● **Work instruction**
Exclude pictures and give again exactly the lines of the listing, beginning with its first line and ending with the one that contains "Task: Enable automatic".

+++

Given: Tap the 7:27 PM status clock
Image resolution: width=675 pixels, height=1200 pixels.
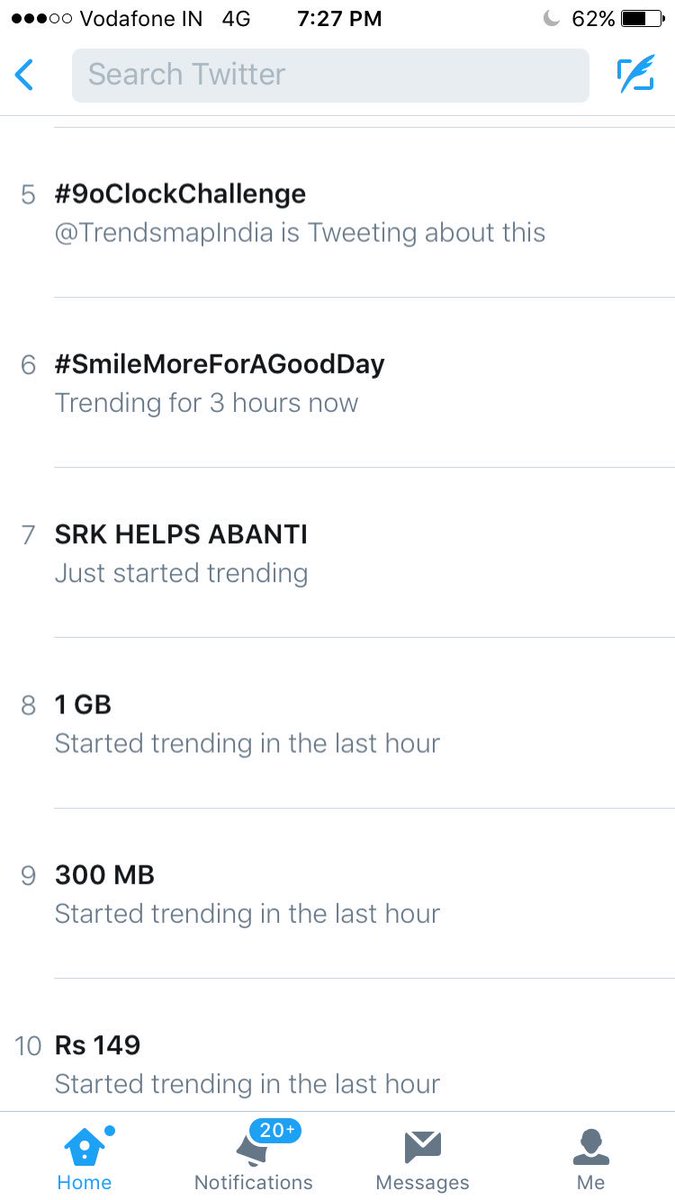Looking at the screenshot, I should pos(340,19).
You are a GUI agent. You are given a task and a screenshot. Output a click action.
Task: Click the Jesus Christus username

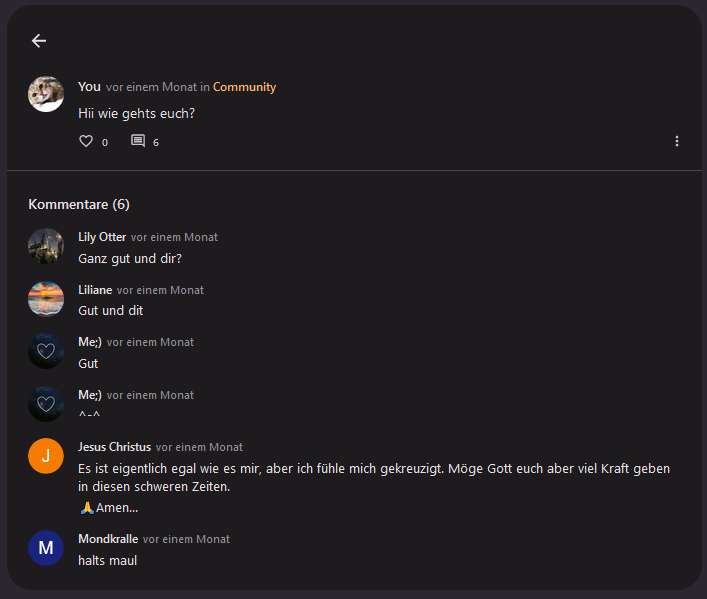(x=114, y=447)
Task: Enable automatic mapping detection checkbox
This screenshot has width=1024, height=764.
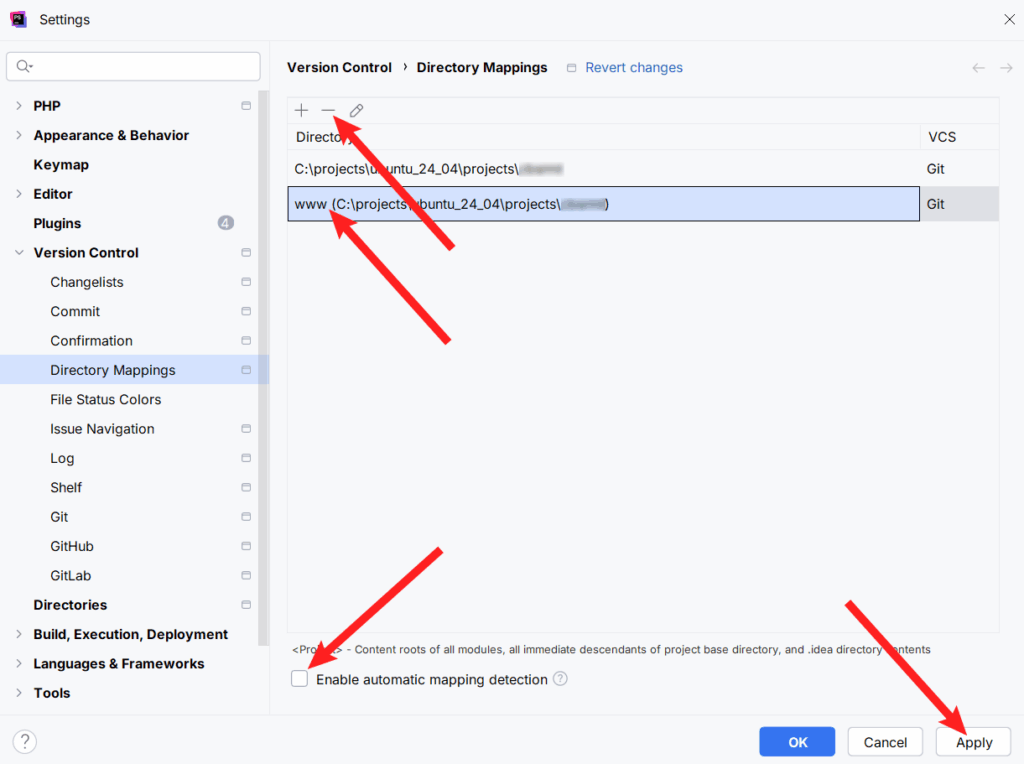Action: 300,679
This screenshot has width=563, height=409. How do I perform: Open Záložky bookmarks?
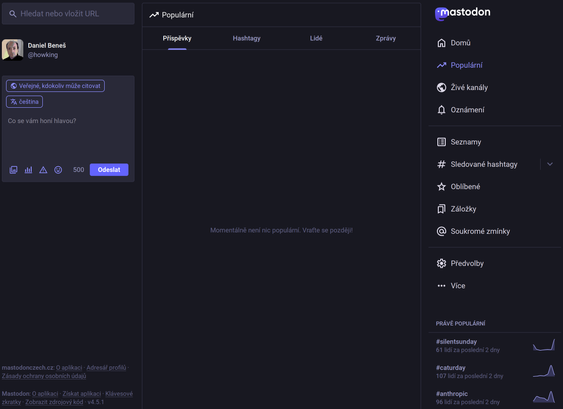pos(456,209)
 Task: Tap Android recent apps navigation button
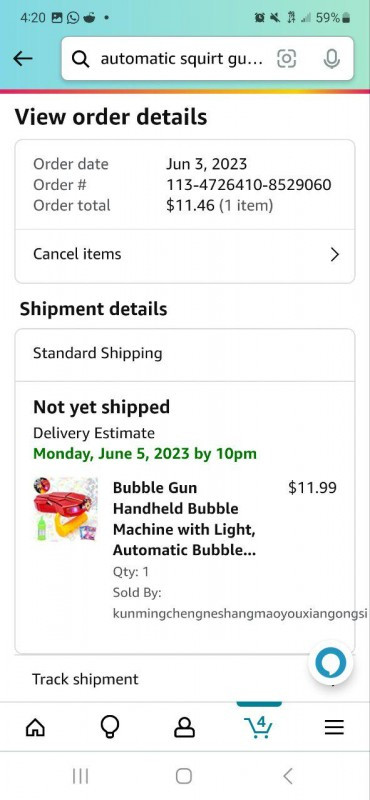point(80,776)
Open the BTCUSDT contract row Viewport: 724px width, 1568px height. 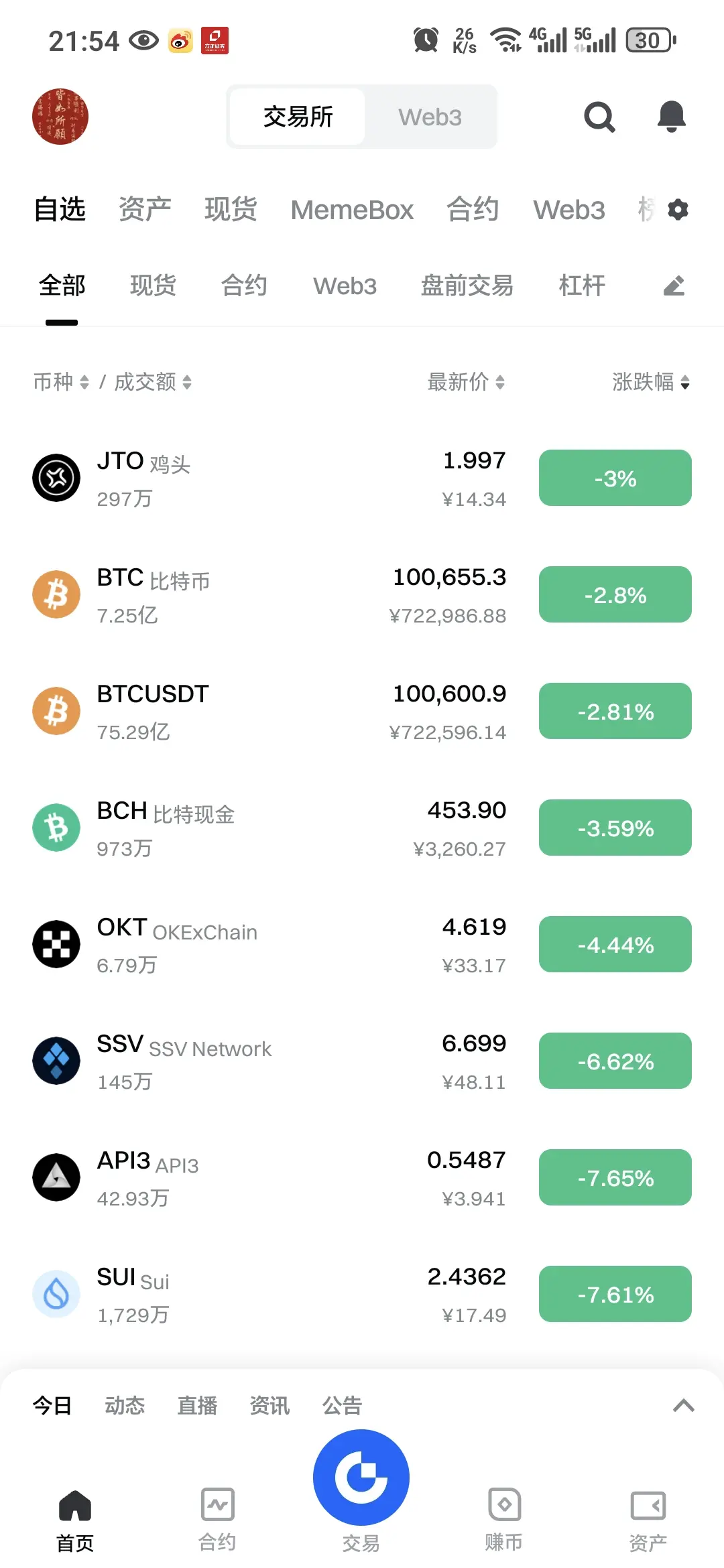click(x=362, y=711)
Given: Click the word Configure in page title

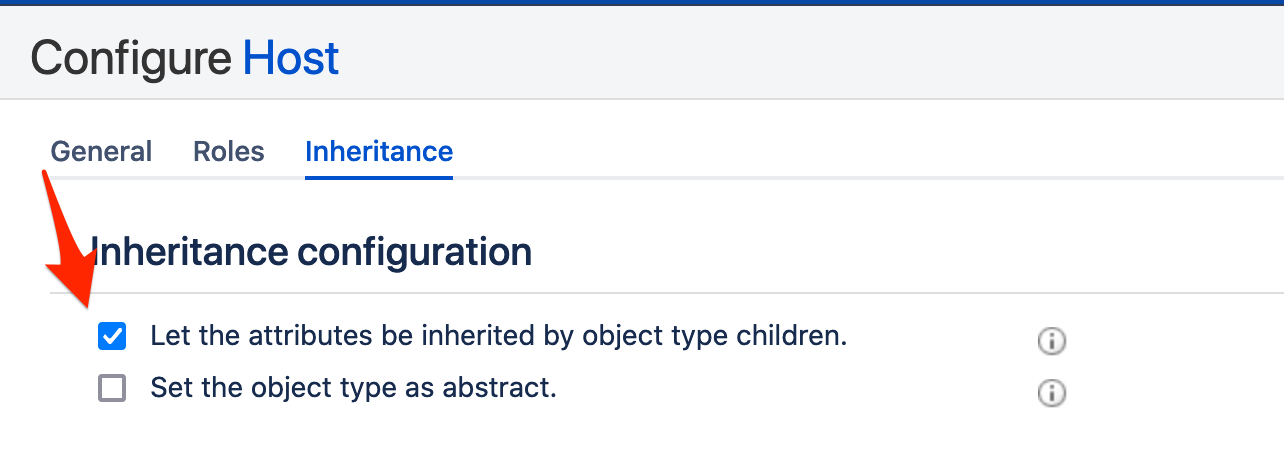Looking at the screenshot, I should [x=131, y=59].

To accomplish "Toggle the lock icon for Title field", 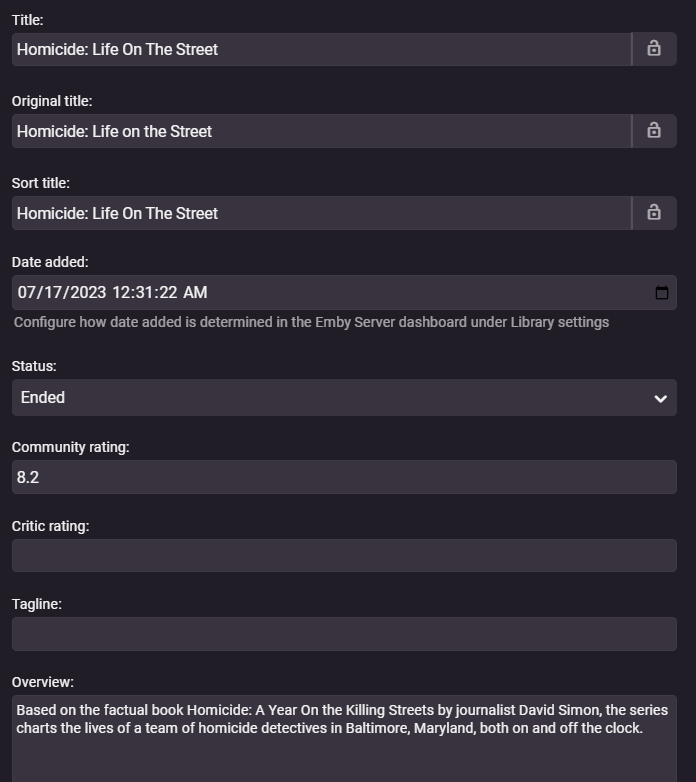I will (x=654, y=48).
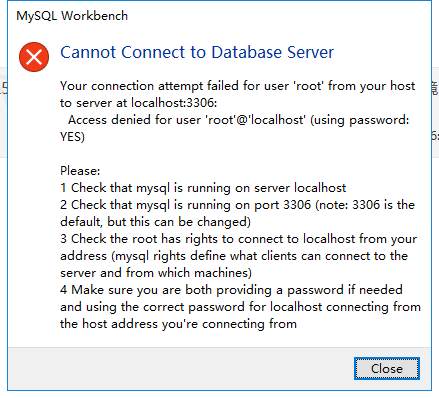Viewport: 439px width, 398px height.
Task: Click the 'Please:' label
Action: click(80, 171)
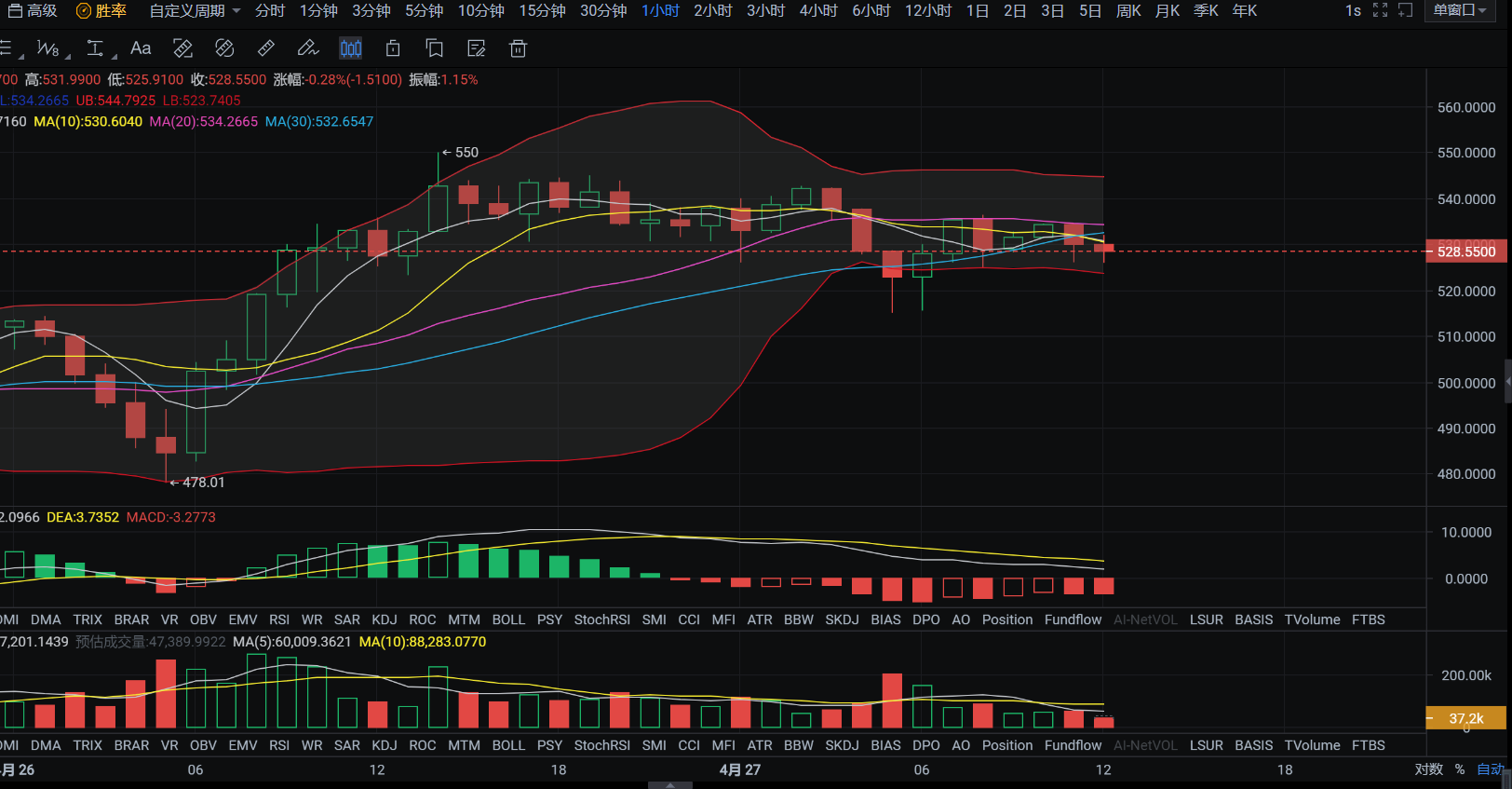This screenshot has height=789, width=1512.
Task: Click the 胜率 win rate button
Action: click(101, 10)
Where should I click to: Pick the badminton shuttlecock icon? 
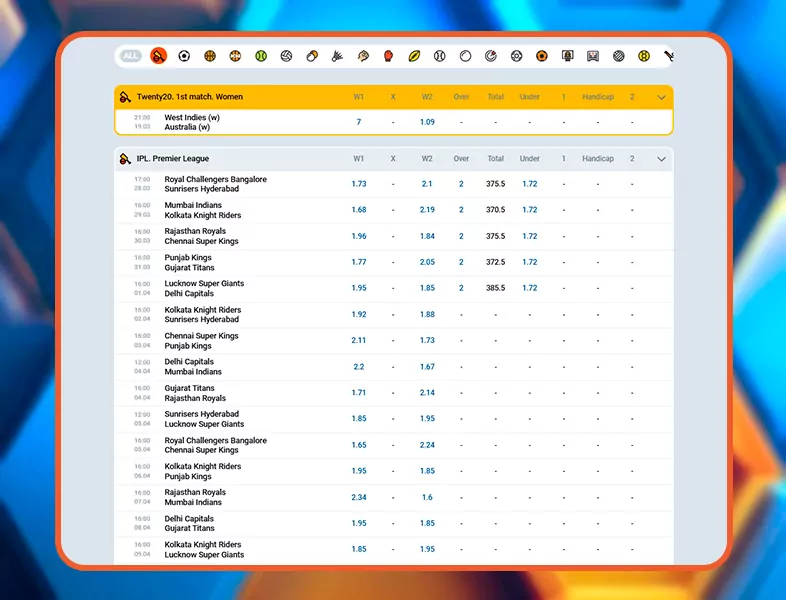click(337, 56)
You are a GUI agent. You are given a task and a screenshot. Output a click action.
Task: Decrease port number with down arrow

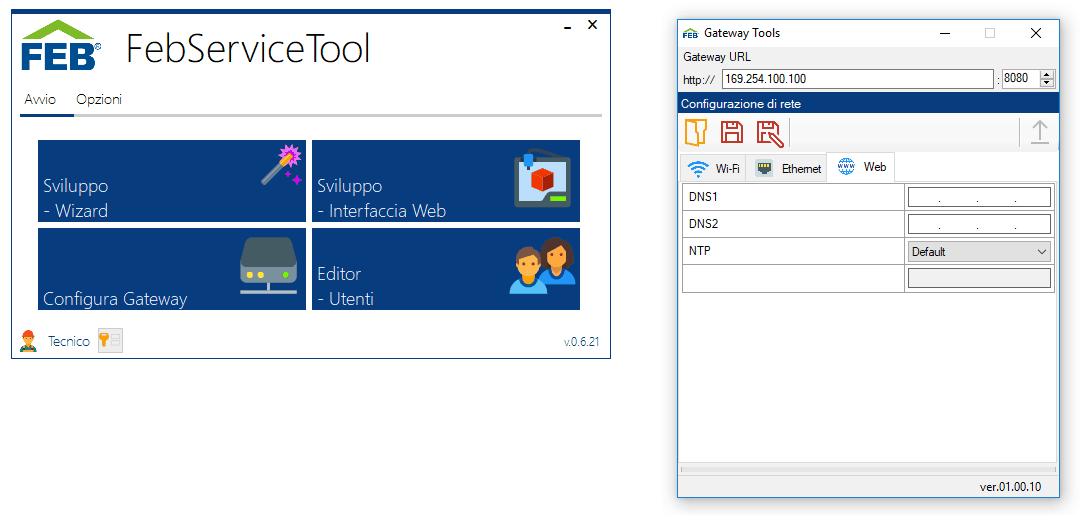[1047, 83]
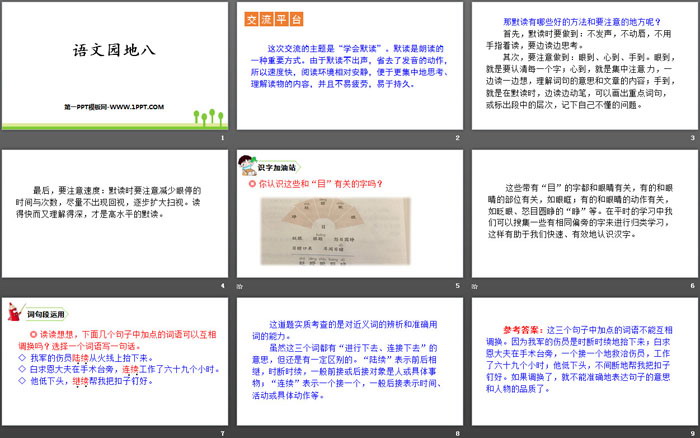Click the slide number 9 label

point(691,432)
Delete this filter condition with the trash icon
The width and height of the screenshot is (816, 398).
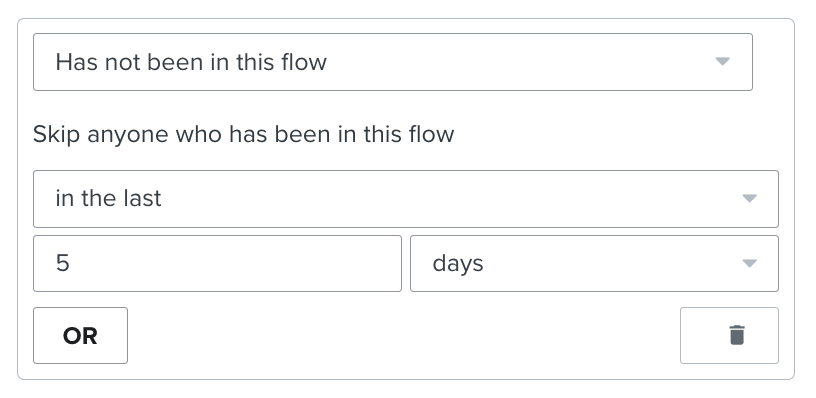[x=737, y=336]
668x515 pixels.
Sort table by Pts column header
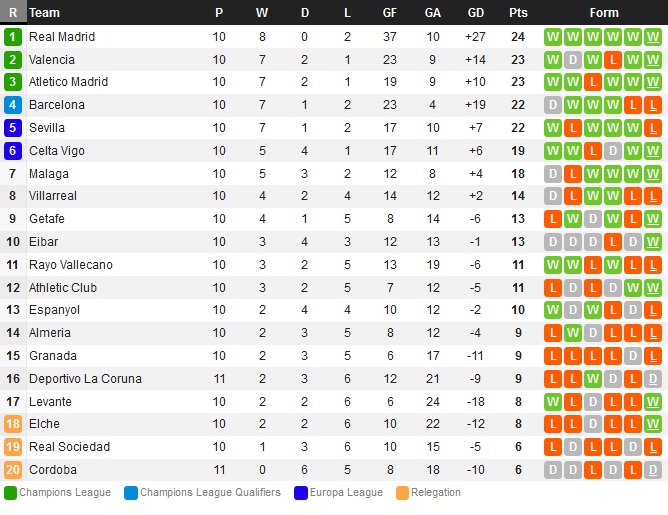(518, 13)
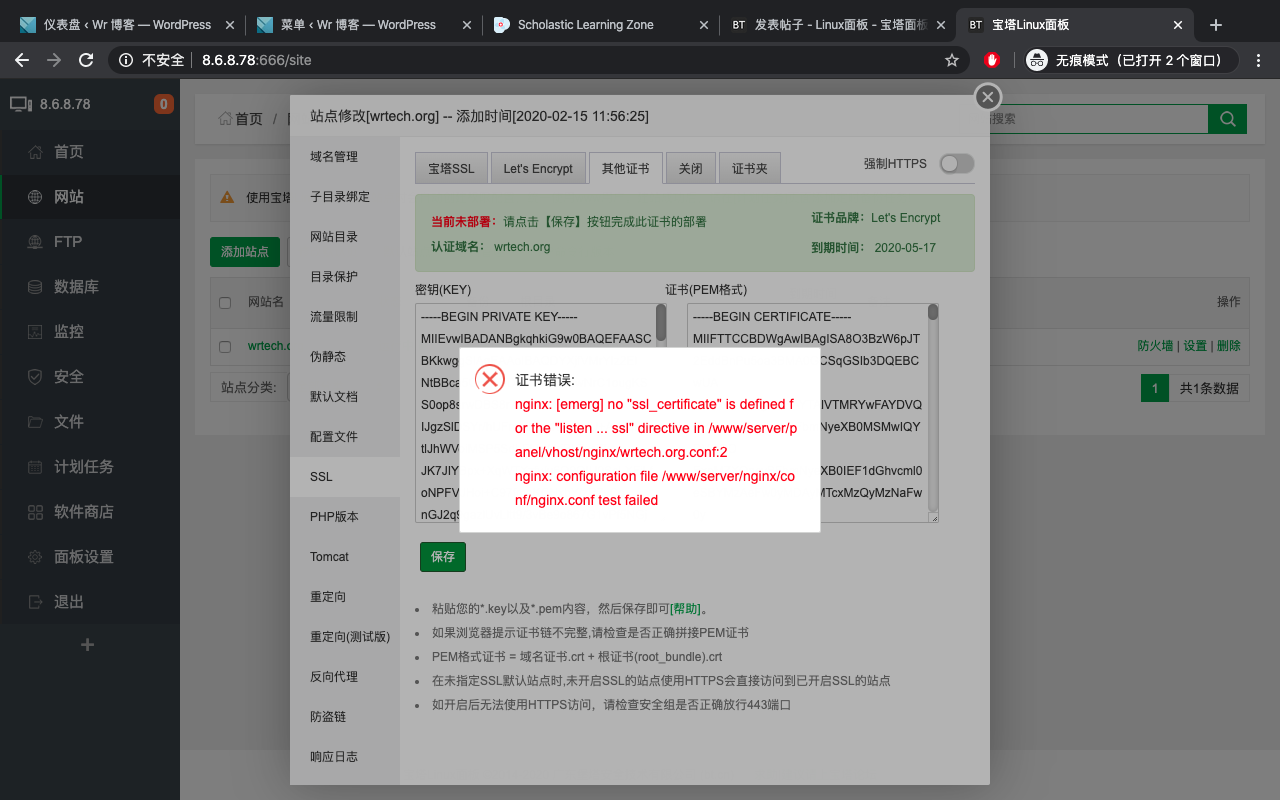Click the green add site button

(245, 252)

+++

● **Reply to the task**
Given: Tap the 7:27 PM status clock
Image resolution: width=675 pixels, height=1200 pixels.
Looking at the screenshot, I should pos(340,19).
You are a GUI agent. You are given a task and a screenshot. Output a click action.
Task: Click the Jesus Christus username

(x=114, y=447)
Task: Enable automatic mapping detection checkbox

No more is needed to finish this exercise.